■ **Request**:
Render the lines from the line with "Where should I click to: Expand" to the line with "Action: point(385,160)", both included, as a Markdown table with the columns Row and Line, leaving out blank lines.

══ Data shown ══

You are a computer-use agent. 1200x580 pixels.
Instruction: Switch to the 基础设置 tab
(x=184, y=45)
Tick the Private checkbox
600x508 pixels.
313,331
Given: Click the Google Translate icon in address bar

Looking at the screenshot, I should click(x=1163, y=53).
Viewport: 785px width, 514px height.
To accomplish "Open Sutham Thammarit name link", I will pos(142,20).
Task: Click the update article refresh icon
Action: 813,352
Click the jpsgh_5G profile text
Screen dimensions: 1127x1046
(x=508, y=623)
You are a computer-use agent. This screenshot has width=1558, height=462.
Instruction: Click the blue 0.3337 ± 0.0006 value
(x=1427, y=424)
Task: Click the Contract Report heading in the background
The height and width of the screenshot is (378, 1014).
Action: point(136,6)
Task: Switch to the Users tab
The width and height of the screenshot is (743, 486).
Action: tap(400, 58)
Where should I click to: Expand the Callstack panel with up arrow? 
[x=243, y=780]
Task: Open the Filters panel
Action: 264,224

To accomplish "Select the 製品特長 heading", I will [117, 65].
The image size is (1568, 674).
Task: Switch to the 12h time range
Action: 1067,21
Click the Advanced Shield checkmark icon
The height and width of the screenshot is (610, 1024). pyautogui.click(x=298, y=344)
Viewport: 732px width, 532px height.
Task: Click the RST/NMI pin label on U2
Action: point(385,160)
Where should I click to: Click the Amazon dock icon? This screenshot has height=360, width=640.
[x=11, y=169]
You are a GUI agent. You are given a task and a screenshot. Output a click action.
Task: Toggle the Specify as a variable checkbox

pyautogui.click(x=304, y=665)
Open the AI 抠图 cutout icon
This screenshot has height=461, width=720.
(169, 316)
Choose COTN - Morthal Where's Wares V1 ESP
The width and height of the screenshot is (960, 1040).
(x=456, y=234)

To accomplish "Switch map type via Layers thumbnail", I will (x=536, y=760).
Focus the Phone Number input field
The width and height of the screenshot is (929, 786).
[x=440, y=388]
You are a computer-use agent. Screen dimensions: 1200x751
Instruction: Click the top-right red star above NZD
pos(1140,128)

═══

■ **Exercise solution**:
| Row | Line |
|---|---|
| 1 | Where should I click to: Expand the Callstack panel with up arrow?  |
| 2 | [x=243, y=780] |
| 3 | Task: Open the Filters panel |
| 4 | Action: 264,224 |
| 5 | To accomplish "Select the 製品特長 heading", I will [117, 65]. |
| 6 | The image size is (1568, 674). |
| 7 | Task: Switch to the 12h time range |
| 8 | Action: 1067,21 |
| 9 | Click the Advanced Shield checkmark icon |
| 10 | The height and width of the screenshot is (610, 1024). pyautogui.click(x=298, y=344) |
| 11 | Viewport: 732px width, 532px height. |
| 12 | Task: Click the RST/NMI pin label on U2 |
| 13 | Action: point(385,160) |